MTCIA Members Report from the Drug Policy Alliance Conference
A Montana delegation of 13 MTCIA members attended the Drug Policy Alliance conference in Los Angeles last week. Below are some standout impressions, themes, quotes, and ideas that our people took away from the event.
- The point isn’t to win the war on drugs, but to end it.
- The movement is multi-generational, multi-racial, and includes “the people who love drugs, hate drugs and everything in between. We are black, white, and everything in between. We are straight, queer and everything in between.” (Ethan Nadelman)
- Law students are the future of the law and important people in the drug policy conversation.
- The best indicator of a positive decriminalization or legalization vote is if someone knows a medical cannabis patient. Patients need to come out.
- The national money people want BOLD & win-able campaigns
- District attorneys and prosecutors like mandatory minimums because it gives them leverage to create informants.
- We are the “Radical Center”
- Unethical players need to be called out.
- Whereas education can generate more general support for an issue, it doesn’t necessarily translate into support for a specific initiative or policy objective.
- Addiction is treated like a criminal character flaw instead of a disease. Thus, the health care system discriminates against those with addictions.

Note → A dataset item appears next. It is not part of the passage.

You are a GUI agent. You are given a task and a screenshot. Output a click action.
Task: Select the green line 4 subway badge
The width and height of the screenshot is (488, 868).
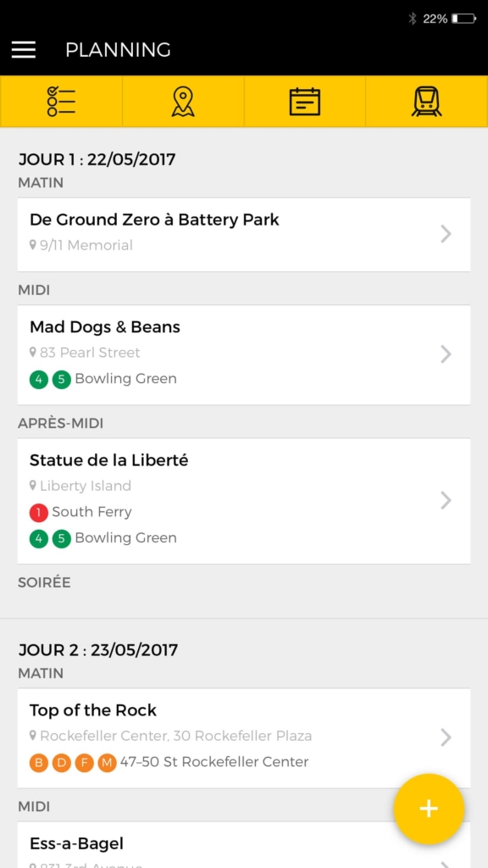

- When it comes to medical cannabis, the public needs reassurance on minors, and road and occupational safety issues.
- We need to teach by example, be respectful, and conduct ourselves respectably.
- Most people do not spend much time studying current events in national marijuana policy. Many at the conference (“players”) thought Montana was politically dead on this issue.
- Every battle is a singular battle in a small part of the arc of the war. It did not start with Nixon, it did not start with prohibition, it’s a social justice war that has been fought for centuries.
- The harm reduction movement/angle is important. This is the message that the harm caused by the drug war is greater than the harm caused by drugs. .
- The most valuable thing the old warriors can do is pass the baton to the new, young warriors in this battle.
- The success in producing quality regulations is critical to achieving legalization of adult use of cannabis.
- Access to medical cannabis is rooted in civil disobedience. Anyone using or providing medical cannabis is engaged in an act of civil disobedience.
- “If we don’t compromise on principle, eventually, they will have to address our principles.”
- Dollars generated in medical cannabis sales need to be re-invested into the movement.
- The people who fight the drug war are from all walks of life and came to their decision and opinion for many different reasons. We have many people on our side: cops, doctors, addiction counselors, social workers, gun owners, formerly incarcerated citizens and their families, drug war widows and widowers, and parents who have lost their children. Cannabis patients are just one slice of the pie.
- In regards to work to do and roles to play: “There’s enough for everybody.”